At this stage in Ai’s career, the question is not whether these qualities make his work original or derivative, or good or bad. His oeuvre contains plenty of powerful work—my favorites are the spiky assemblages of things like furniture or bicycles—that does not purport to be unique in terms of art history (or is unique perhaps in the sense that he takes old ideas to new extremes). The question is what it reveals about the popular understanding of political art, given that his work epitomizes so many of the genre’s tropes.

▶ [Records]:
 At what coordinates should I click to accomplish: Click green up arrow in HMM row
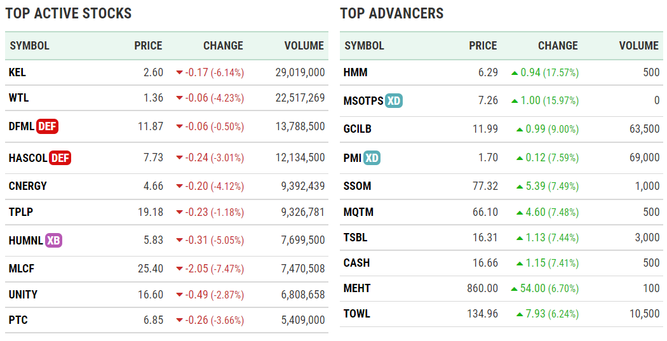pyautogui.click(x=515, y=73)
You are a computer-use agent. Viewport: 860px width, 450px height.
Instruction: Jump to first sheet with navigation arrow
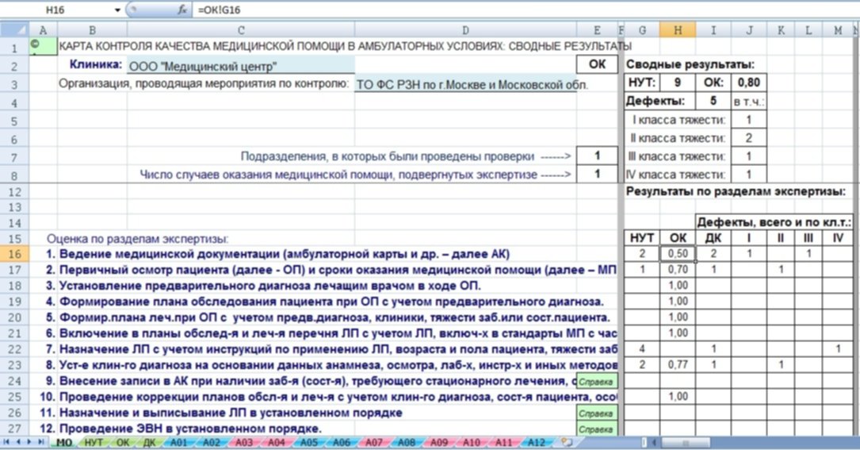(x=7, y=441)
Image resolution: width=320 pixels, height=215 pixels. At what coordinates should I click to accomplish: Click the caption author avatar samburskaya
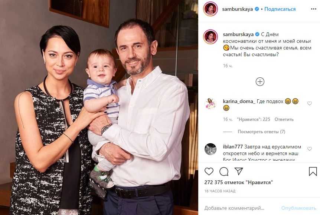(210, 36)
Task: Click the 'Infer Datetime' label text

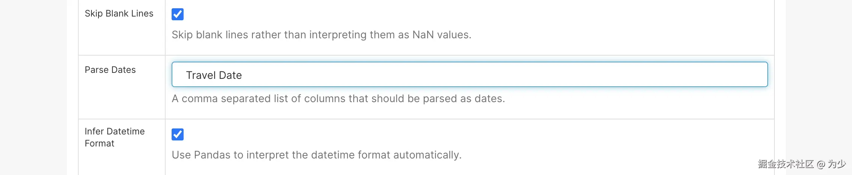Action: (115, 131)
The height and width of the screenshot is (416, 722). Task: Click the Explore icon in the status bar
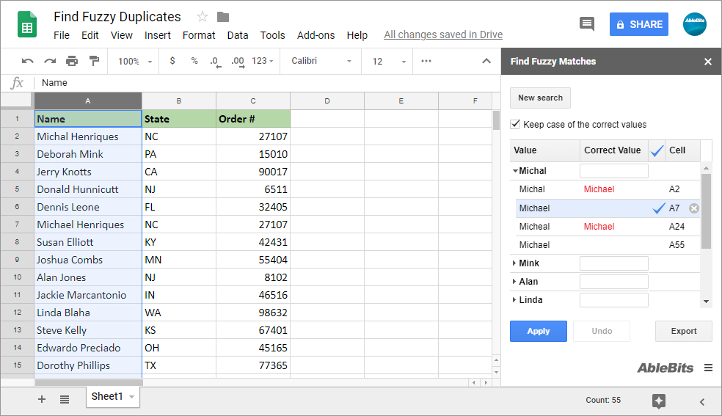(x=658, y=401)
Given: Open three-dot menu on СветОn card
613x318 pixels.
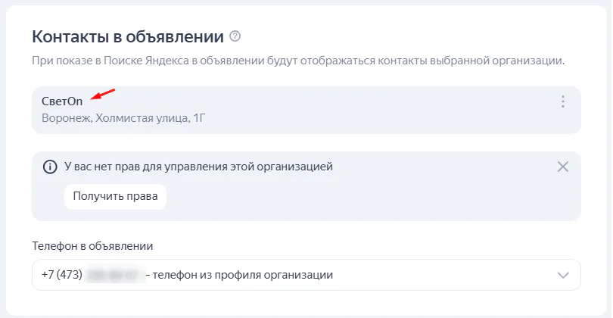Looking at the screenshot, I should [562, 101].
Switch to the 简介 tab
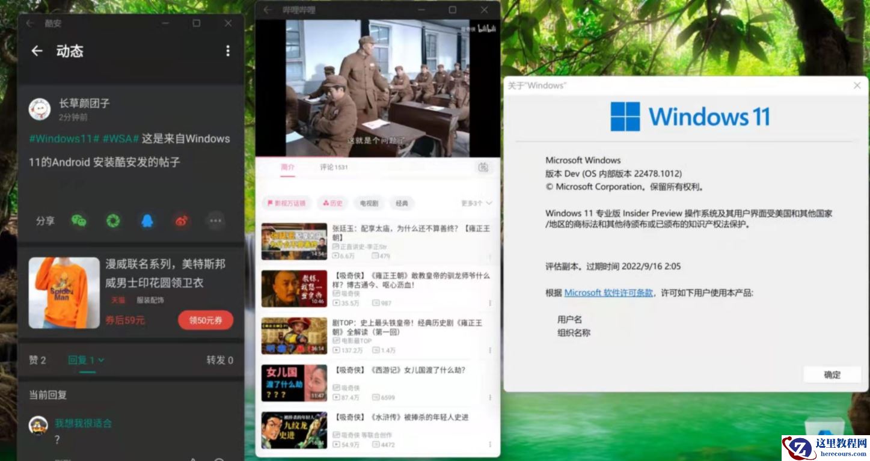The width and height of the screenshot is (870, 461). click(288, 168)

▶ [Prompt]: Can you transcribe the passage about Ai's art word for word, starting with "At this stage" and going on through "the genre’s tropes."?

▶ [Answer to this problem]:
At this stage in Ai’s career, the question is not whether these qualities make his work original or derivative, or good or bad. His oeuvre contains plenty of powerful work—my favorites are the spiky assemblages of things like furniture or bicycles—that does not purport to be unique in terms of art history (or is unique perhaps in the sense that he takes old ideas to new extremes). The question is what it reveals about the popular understanding of political art, given that his work epitomizes so many of the genre’s tropes.